In 2016, the American School Counselor Association reported 46 million children see violence, crime, or abuse annually. Statistics from the same year show that nearly half of all children have lived through an adverse childhood experience, according to the National Education Association. Whitson said COVID-19 has likely exacerbated the numbers of children experiencing trauma. “We know there’s more,” she said. “We don’t know what is there, but I think we should approach it as if we’re in a crisis.”
Children who have experienced trauma can struggle with memory, cognition, and other learning challenges, according to Lezya Weglarz of the California Association of School Counselors. These students may also face problems with reading comprehension and staying focused in class, a Mental Health America fact sheet reports.
“When you are all-consumed with the events that have happened to you, and around you, and you don’t feel safe, your brain is like on fire,” said Shannon Underwood, a middle-school counselor and president-elect of the Michigan School Counselor Association. “There is no room in there for your brain to calm down so that you can learn. … You could have the best curriculum in the whole world, and it’s really not going to do you any good if a student is in crisis.”
It isn’t always easy for schools to identify who needs extra help. What many teachers interpret as behavioral problems could actually be signs of deeper struggles with fear or trauma. On the other end of the spectrum, model students could just be trying to please the adults around them out of fear.
“The acting-out kid is easy to find,” Whitson said. “But it’s the acting-in students, the ones that are maybe disheveled, sleep in class, disengaged, sit alone at the lunch counter … those are difficult to know.”
The effects of trauma can be lifelong. The CDC-Kaiser research shows adverse childhood experiences can lead to higher risks of social, emotional, or cognitive impairment; disease; disability; and even an early death.

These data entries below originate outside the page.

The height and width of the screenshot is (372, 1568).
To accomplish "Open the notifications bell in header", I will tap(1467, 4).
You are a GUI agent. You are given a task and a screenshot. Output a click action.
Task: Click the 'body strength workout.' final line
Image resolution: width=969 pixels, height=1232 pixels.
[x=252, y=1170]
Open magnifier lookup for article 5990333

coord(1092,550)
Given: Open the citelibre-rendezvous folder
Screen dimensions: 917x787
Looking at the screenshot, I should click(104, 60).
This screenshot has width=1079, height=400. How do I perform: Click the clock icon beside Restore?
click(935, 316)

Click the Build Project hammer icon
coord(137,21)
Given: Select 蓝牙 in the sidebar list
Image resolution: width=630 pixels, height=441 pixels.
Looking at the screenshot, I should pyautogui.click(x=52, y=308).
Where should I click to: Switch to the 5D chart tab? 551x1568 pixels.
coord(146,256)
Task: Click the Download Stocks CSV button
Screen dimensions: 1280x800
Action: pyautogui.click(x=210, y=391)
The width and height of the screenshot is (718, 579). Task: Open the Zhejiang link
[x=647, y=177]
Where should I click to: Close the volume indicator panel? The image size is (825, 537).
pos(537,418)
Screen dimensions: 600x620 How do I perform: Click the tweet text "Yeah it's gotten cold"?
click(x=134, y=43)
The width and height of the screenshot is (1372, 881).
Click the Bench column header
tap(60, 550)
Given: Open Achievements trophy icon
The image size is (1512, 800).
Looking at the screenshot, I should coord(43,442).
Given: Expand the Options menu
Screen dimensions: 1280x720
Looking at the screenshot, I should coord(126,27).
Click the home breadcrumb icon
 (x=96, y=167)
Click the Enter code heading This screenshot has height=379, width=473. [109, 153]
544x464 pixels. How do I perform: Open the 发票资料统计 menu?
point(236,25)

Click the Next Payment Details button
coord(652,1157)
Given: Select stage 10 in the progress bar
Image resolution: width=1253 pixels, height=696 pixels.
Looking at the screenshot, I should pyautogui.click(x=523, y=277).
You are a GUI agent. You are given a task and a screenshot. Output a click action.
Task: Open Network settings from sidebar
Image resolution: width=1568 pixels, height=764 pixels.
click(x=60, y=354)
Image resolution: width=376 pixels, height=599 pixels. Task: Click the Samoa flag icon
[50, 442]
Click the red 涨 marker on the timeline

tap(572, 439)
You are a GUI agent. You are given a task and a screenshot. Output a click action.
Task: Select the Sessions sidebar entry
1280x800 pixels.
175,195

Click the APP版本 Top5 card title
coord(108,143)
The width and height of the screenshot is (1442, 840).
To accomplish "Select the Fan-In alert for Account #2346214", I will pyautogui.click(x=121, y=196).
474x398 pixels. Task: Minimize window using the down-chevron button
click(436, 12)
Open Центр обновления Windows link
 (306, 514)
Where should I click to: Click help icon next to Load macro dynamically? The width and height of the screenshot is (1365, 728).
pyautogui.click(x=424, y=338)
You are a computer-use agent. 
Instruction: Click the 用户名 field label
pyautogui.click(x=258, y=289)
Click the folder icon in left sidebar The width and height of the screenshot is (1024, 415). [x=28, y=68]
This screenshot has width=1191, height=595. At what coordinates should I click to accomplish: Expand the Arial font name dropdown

Whitson said that, as a Christian, she has always felt a calling to help families struggling with trauma. “There’s plenty of Christians working in the educational field who believe very similarly that this is a mission,” she said. She noted Christians can support society by helping kids be “grounded in being healthy.”
Sometimes that involves meeting the most basic needs. Whitson said that a student contacted a counselor over a weekend because her family had no food. The counselor had said she could call if she needed anything. The counselor sent the family food through GrubHub. “This is what we do,” Whitson said.